California State Parks tries to balance these and other competing interests. The income from thousands of admissions to the Oceano Dunes State Vehicular Recreation Area helps fund scientific studies and law enforcement for what is an ephemeral city of thousands on a holiday weekend.

Now the California Coastal Commission staff is advising the state board to take steps to stop recreational off-highway vehicle use at the Oceano Dunes, stating that “it is time to start thinking about ways to transition the Park away from high-intensity OHV use to other less intensive forms of public access and recreation.”

At one time, there was access to the dunes from Pismo Beach, and riders were allowed south of Oso Flaco Lake.

In May and June 1979, Telegram-Tribune reporter Ann Fairbanks wrote a three-part series asking “Can Nipomo Dunes Be Shared?” A new entry point to the vehicle area was proposed near the Nipomo Mesa oil refinery, a move opposed by San Luis Obispo County since it was first proposed in the mid-1960s.

In 1987, the area south of Oso Flaco Lake had been closed to vehicles and replanting was underway. It was a massive effort — one that was echoed in 2018 when the California Conservation Corps and State Parks teamed up with volunteers to replant 20 acres with native plants.

Now the boardwalk from Oso Flaco Lake runs through a fully grown landscape.

Gary Taylor wrote this story, published in the Telegram Tribune on Jan. 9, 1987. (Since it was written, the Pismo Dunes State Vehicular Recreation Area has changed its name to the Oceano Dunes State Vehicular Recreation Area.)

* [RECORD EXTRACTS]
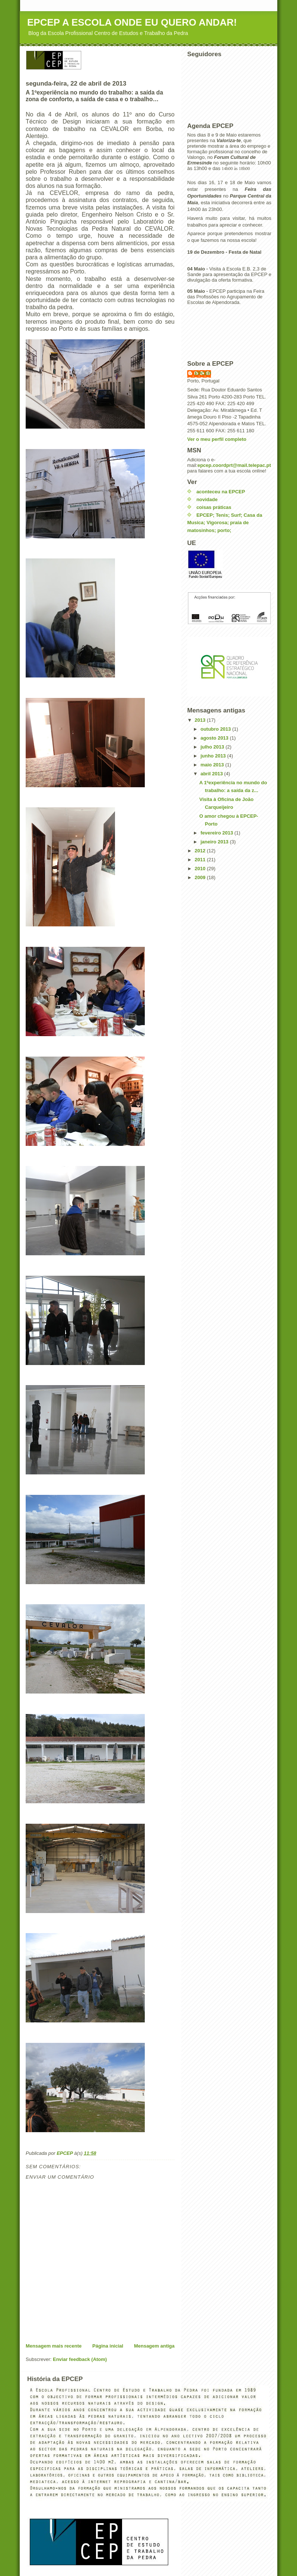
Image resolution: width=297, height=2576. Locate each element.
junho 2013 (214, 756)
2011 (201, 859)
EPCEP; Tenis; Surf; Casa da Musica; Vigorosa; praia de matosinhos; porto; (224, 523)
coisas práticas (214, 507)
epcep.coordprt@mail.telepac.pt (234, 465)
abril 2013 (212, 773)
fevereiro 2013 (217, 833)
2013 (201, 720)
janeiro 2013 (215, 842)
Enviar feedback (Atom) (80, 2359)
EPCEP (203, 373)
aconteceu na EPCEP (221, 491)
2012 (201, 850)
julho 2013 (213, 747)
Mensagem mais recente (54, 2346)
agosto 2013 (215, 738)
* * *
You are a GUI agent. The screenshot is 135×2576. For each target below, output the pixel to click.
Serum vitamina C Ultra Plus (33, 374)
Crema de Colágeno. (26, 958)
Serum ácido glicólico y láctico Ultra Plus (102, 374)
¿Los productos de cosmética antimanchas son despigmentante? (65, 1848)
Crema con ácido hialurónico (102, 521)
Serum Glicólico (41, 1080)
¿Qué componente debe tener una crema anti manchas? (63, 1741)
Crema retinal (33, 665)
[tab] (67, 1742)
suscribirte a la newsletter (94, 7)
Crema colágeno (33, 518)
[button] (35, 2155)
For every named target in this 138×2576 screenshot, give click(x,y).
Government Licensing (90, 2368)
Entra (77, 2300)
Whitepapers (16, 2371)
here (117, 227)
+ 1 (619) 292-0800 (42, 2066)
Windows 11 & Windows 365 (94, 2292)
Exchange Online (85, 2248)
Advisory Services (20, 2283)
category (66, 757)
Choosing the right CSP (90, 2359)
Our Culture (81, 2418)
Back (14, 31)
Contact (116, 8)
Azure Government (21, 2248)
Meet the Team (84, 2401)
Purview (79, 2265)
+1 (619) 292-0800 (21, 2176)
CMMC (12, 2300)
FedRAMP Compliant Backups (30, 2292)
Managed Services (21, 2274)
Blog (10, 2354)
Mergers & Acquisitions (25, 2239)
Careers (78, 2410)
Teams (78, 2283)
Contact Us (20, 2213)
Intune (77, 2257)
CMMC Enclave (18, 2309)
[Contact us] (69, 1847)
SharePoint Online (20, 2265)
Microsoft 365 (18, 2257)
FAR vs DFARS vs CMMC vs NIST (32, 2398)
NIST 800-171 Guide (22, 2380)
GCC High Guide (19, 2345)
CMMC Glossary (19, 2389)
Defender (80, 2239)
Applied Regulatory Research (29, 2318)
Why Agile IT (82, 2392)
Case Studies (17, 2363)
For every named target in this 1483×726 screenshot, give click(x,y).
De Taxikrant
* * *
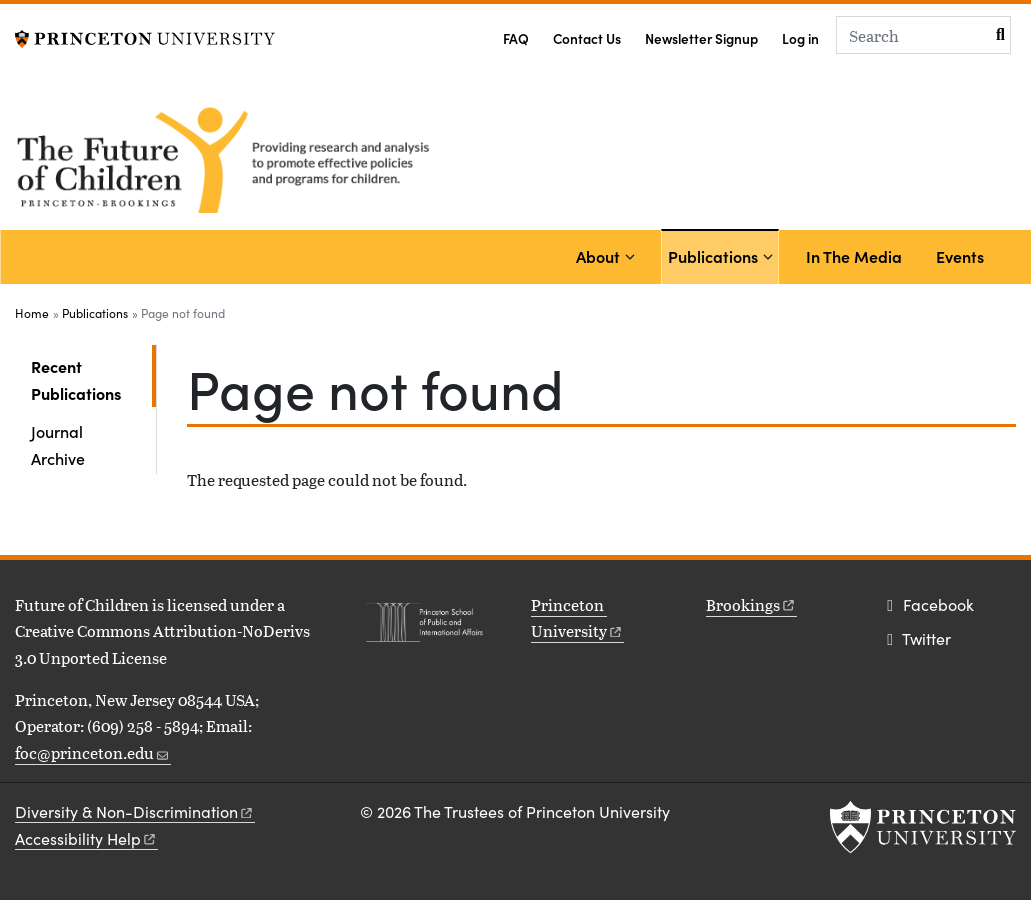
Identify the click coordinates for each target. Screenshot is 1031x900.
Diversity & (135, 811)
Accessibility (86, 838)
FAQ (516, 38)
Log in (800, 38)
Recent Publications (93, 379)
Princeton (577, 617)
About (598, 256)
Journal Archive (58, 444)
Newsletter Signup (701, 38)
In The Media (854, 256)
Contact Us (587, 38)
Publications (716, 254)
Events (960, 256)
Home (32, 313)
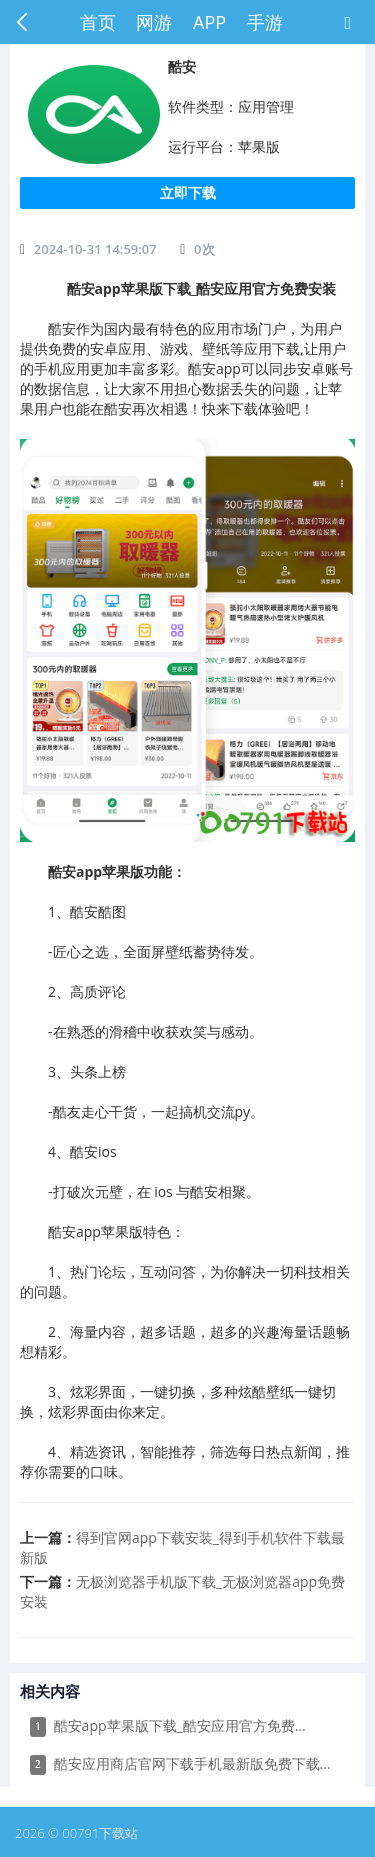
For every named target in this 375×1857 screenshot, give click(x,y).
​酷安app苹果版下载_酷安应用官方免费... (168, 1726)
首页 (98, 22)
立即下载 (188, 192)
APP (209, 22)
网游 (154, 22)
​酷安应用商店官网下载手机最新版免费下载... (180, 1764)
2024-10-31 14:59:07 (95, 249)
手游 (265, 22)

* [GIVEN INSTRUCTION 1] In the Oceano Dunes text, how many acres were replanted with native plants in 2018?
* [GIVEN INSTRUCTION 2] Reproduce the part of the Oceano Dunes text starting with "In May and June" and going on through "fully grown landscape.".

* [REPLY 1] 20 acres

* [REPLY 2]
In May and June 1979, Telegram-Tribune reporter Ann Fairbanks wrote a three-part series asking “Can Nipomo Dunes Be Shared?” A new entry point to the vehicle area was proposed near the Nipomo Mesa oil refinery, a move opposed by San Luis Obispo County since it was first proposed in the mid-1960s.

In 1987, the area south of Oso Flaco Lake had been closed to vehicles and replanting was underway. It was a massive effort — one that was echoed in 2018 when the California Conservation Corps and State Parks teamed up with volunteers to replant 20 acres with native plants.

Now the boardwalk from Oso Flaco Lake runs through a fully grown landscape.